Work task
Leaving out the pictures, print exactly the lines from the one holding "This screenshot has height=634, width=1080." to the last line of the entries below, both included, and nothing more.

Records from a data source:
- Opening Delimiter -

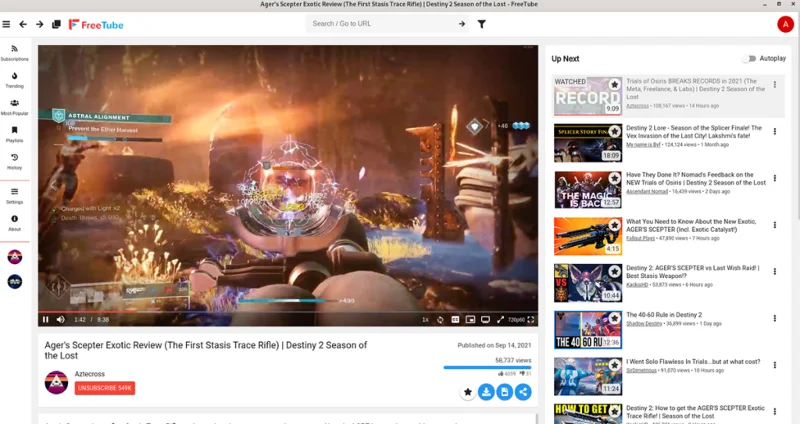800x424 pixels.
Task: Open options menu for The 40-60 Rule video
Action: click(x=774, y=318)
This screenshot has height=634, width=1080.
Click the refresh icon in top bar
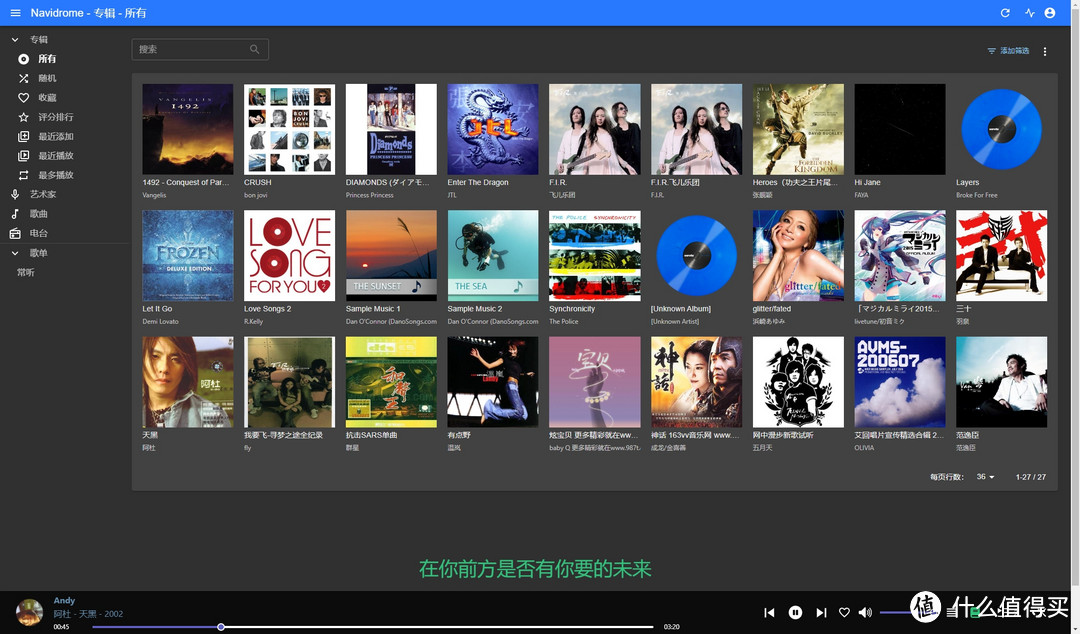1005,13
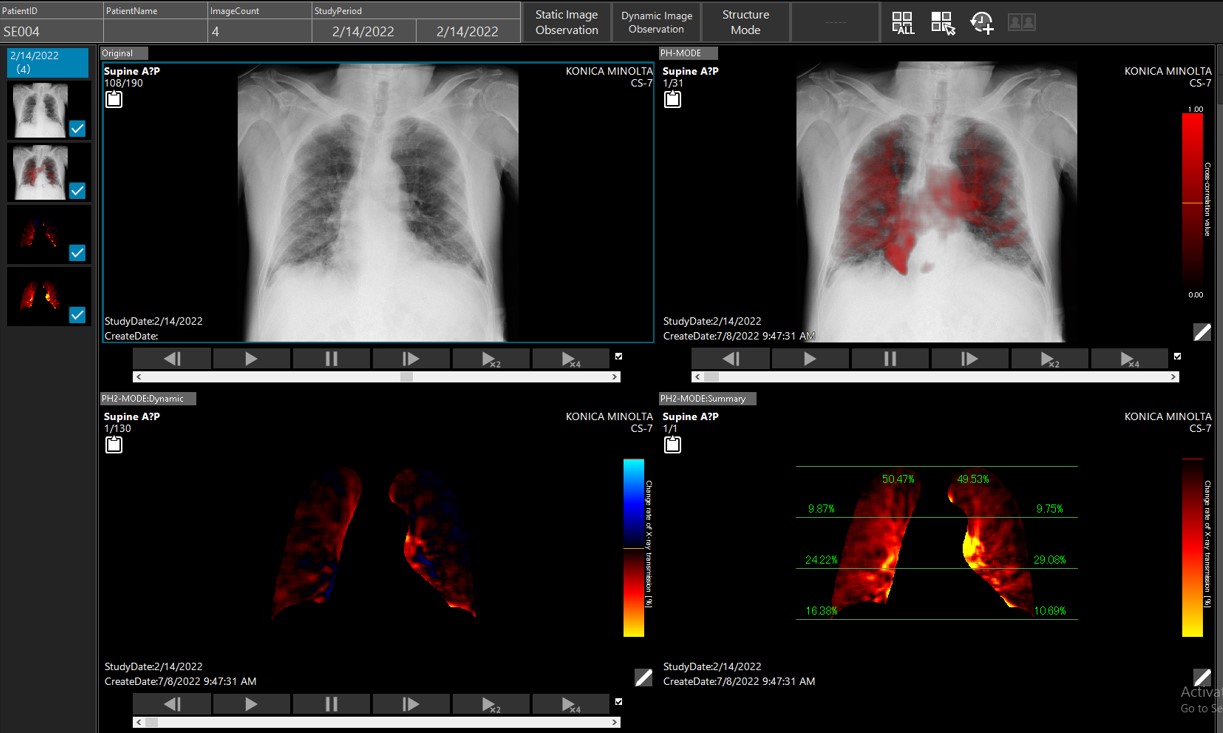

- Closing Delimiter -

Exercise answer
This screenshot has height=634, width=1080.
Click the refresh icon in top bar
1005,13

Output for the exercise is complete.